◆ INSTRUCTION 1
Copy the passage of the excerpt on audio-thread allocation that begins at "Both operations called" and ends at "buffer with silence.".
◆ INSTRUCTION 2
In the excerpt on audio-thread allocation, what replaced the mpsc channel?
◆ INSTRUCTION 3
Extend the excerpt on removing heap allocations from the audio thread, beginning after its last sentence.

::: EXTRACT TO READ :::

Both operations called into the global allocator. In the Rust standard library implementation I was using, the global allocator uses a lock. On the audio thread, contending on that lock meant priority inversion: the highest-priority thread in the process could end up waiting for a lock held by whatever else was doing heap allocation. In my case, the OS audio subsystem didn’t wait — if the callback didn’t return in time, it filled the output buffer with silence.

Zero allocations after warmup

I made two changes to eliminate both allocations.

First, I added a new resampler method process_into() that appends output to a caller-owned &mut Vec<f32> instead of returning a new Vec. The caller reuses the same buffer — along with the scratch buffer used for sample format conversion — across callbacks. After the first few invocations (while the Vec capacity grows to its stable size), this path doesn’t allocate.

Second, I replaced the mpsc channel with a ringbuf::HeapRb<f32> — a lock-free single-producer, single-consumer ring buffer. Samples get push_slice’d directly into a pre-allocated circular buffer. No ownership transfer. No heap allocation. A memcpy into the ring.

::: COLLECTED DATA :::

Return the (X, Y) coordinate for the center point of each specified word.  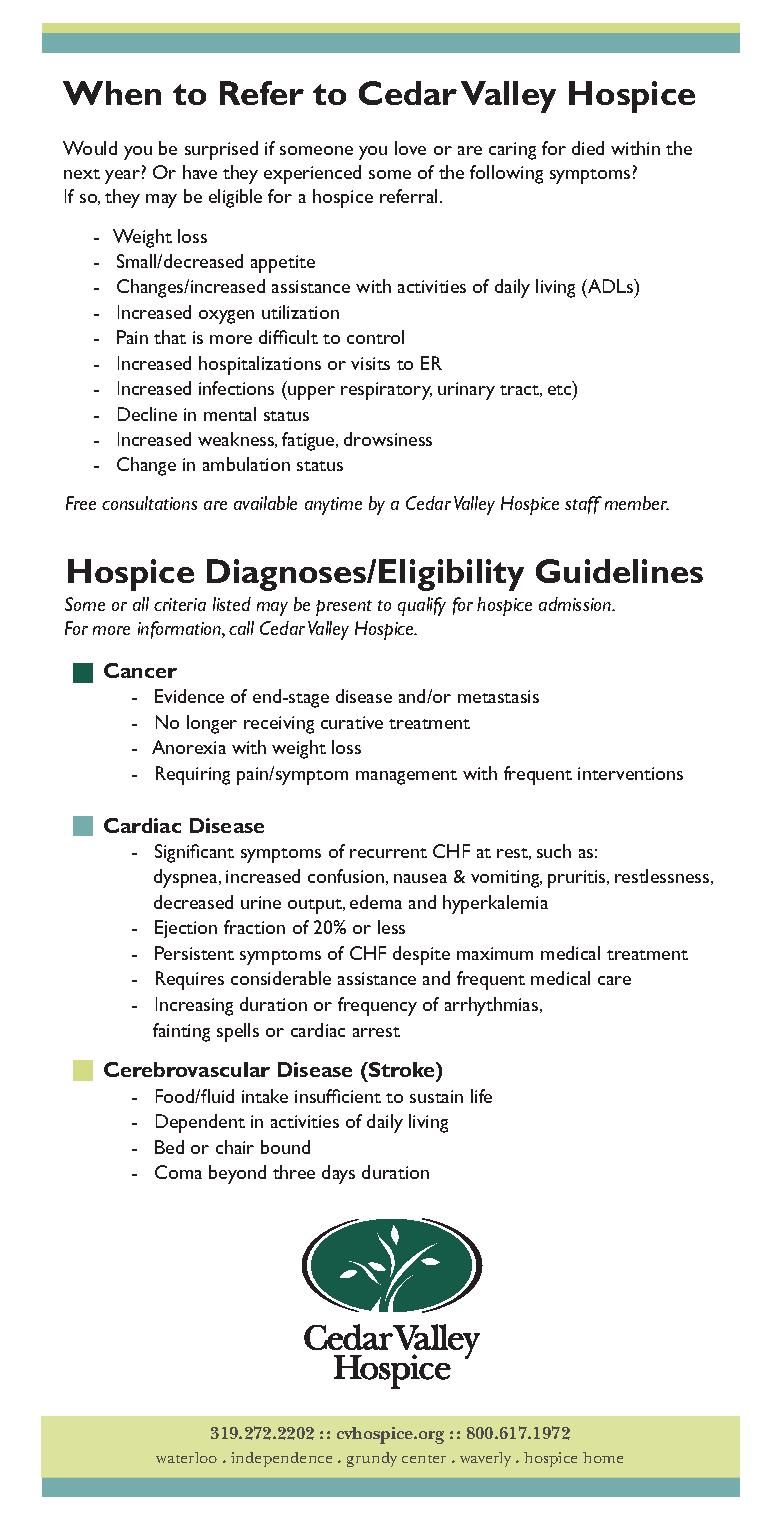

:::

◆ EXERCISE ANSWER 1
Both operations called into the global allocator. In the Rust standard library implementation I was using, the global allocator uses a lock. On the audio thread, contending on that lock meant priority inversion: the highest-priority thread in the process could end up waiting for a lock held by whatever else was doing heap allocation. In my case, the OS audio subsystem didn’t wait — if the callback didn’t return in time, it filled the output buffer with silence.

◆ EXERCISE ANSWER 2
A ringbuf::HeapRb<f32>, which is a lock-free single-producer, single-consumer ring buffer.

◆ EXERCISE ANSWER 3
sequenceDiagram
    participant Audio as Audio thread
    participant Ring as ring buffer
    participant Consumer as Consumer thread

    Audio->>Audio: cpal callback fires
    Audio->>Audio: convert samples → scratch (reused)
    Audio->>Audio: resampler.process_into(scratch, output_buf)
    Note over Audio: appends to REUSED Vec
    Audio->>Ring: producer.push_slice(output_buf)
    Note over Ring: memcpy into ring, lock-free
    Audio->>Consumer: signal new data
    alt partial push
        Note over Audio: count dropped samples
    end
    Consumer->>Consumer: condvar.wait_timeout(100ms)
    Consumer->>Ring: consumer.pop_slice()
    Ring->>Consumer: into reused read_buf
    Consumer->>Consumer: chunker.push_samples()
    Note over Consumer: no deallocation

After warmup: zero allocations per callback in dictate’s audio thread.

But eliminating the channel changed something I hadn’t thought about — the channel had been defining backpressure semantics invisibly.

Backpressure changes meaning

The mpsc channel had a fixed capacity measured in messages. Each message was a Vec<f32> of variable length. When the channel was full, try_send failed, and the entire chunk was dropped. If one callback produced 480 samples and another produced 512, the loss accounting was imprecise. “Dropped 3 chunks” could mean 1,440 samples or 1,536.

The ring buffer has a fixed capacity measured in samples. When the buffer fills up, push_slice performs a partial write — it pushes as many samples as will fit and returns how many were written. The remainder gets dropped. Loss accounting is exact: “dropped 47 samples” means 47 samples.

I realized the channel had been treating audio as discrete packages. A chunk either arrives intact or doesn’t arrive at all. The ring buffer treats audio as a continuous stream — under pressure, it drops the samples that don’t fit rather than entire chunks.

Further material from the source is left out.